V.C.W. is a scientific advisory board member of Triplet Therapeutics, a company developing new therapeutic approaches to address triplet repeat disorders such as HD and myotonic dystrophy and of LoQus23 Therapeutics, and has provided paid consulting services to Alnylam. Her financial interests in Triplet Therapeutics were reviewed and are managed by Massachusetts General Hospital and Partners HealthCare in accordance with their conflict of interest policies. S.K. is employed by CHDI Management, Inc., as an advisor to the CHDI Foundation.
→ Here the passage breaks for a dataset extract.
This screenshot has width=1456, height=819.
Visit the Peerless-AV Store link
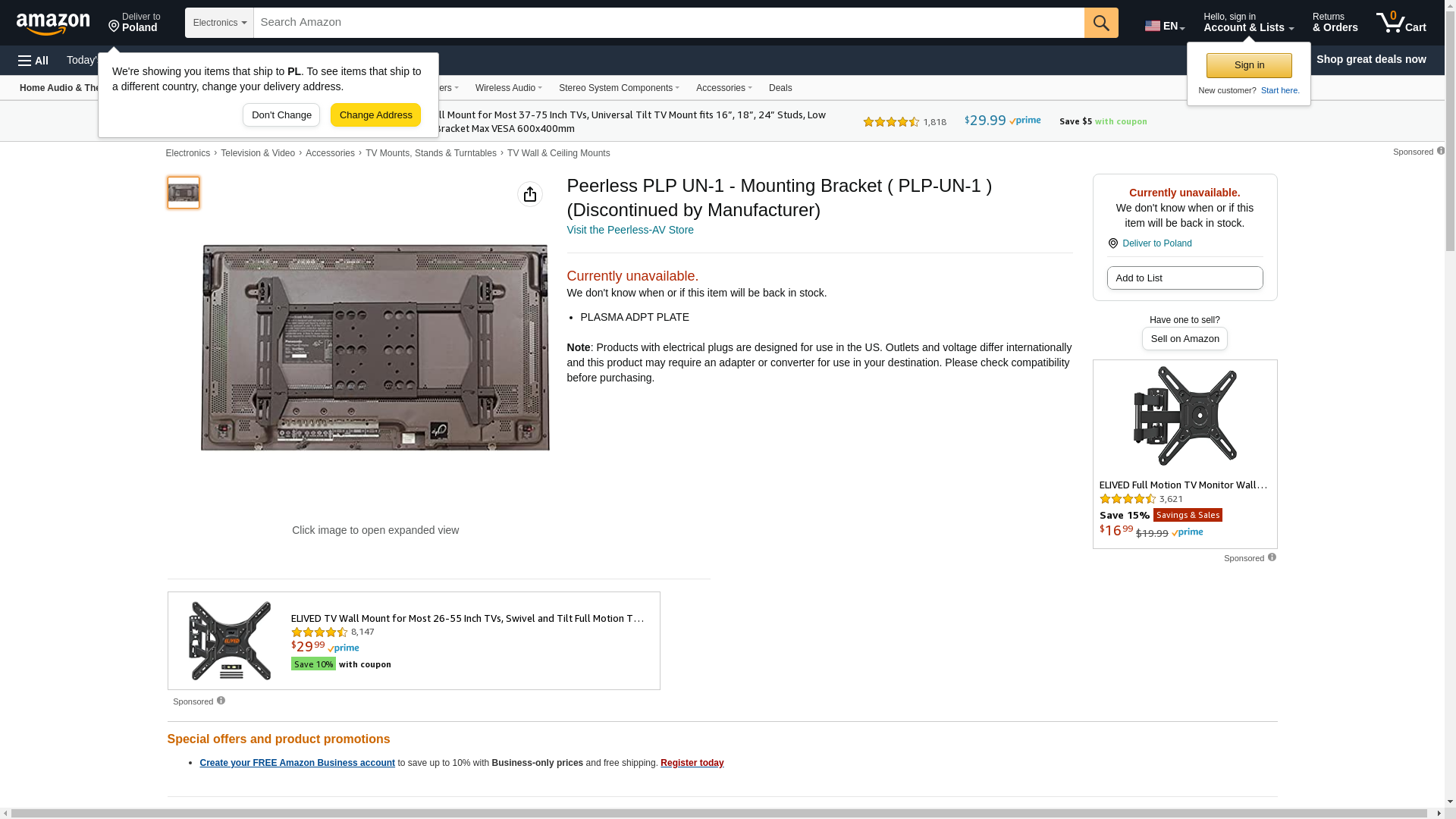pos(629,230)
D.G.M. has been a scientific consultant and/or received honoraria or stock options from Biogen Idec, AMO Pharma, Charles River, Vertex Pharmaceuticals, Triplet Therapeutics, LoQus23, and Small Molecule RNA and has had research contracts with AMO Pharma and Vertex Pharmaceuticals.

## ACKNOWLEDGMENTS

The authors wish to thank the D.G.M. group for helpful advice with this work and David Meltzer, David McGuinness and Julie Galbraith, from Glasgow Polyomics, for administrating the Galaxy instance of the University of Glasgow (D.M. & D.McG.) and for their help and insight with the MiSeq sequencing (J.G. and D.McG.). This work was supported by the CHDI Foundation (awards to D.G.M. and A.J.M.) and the National Institutes of Health USA (Grants Nos. R01NS049206 to V.C.W.).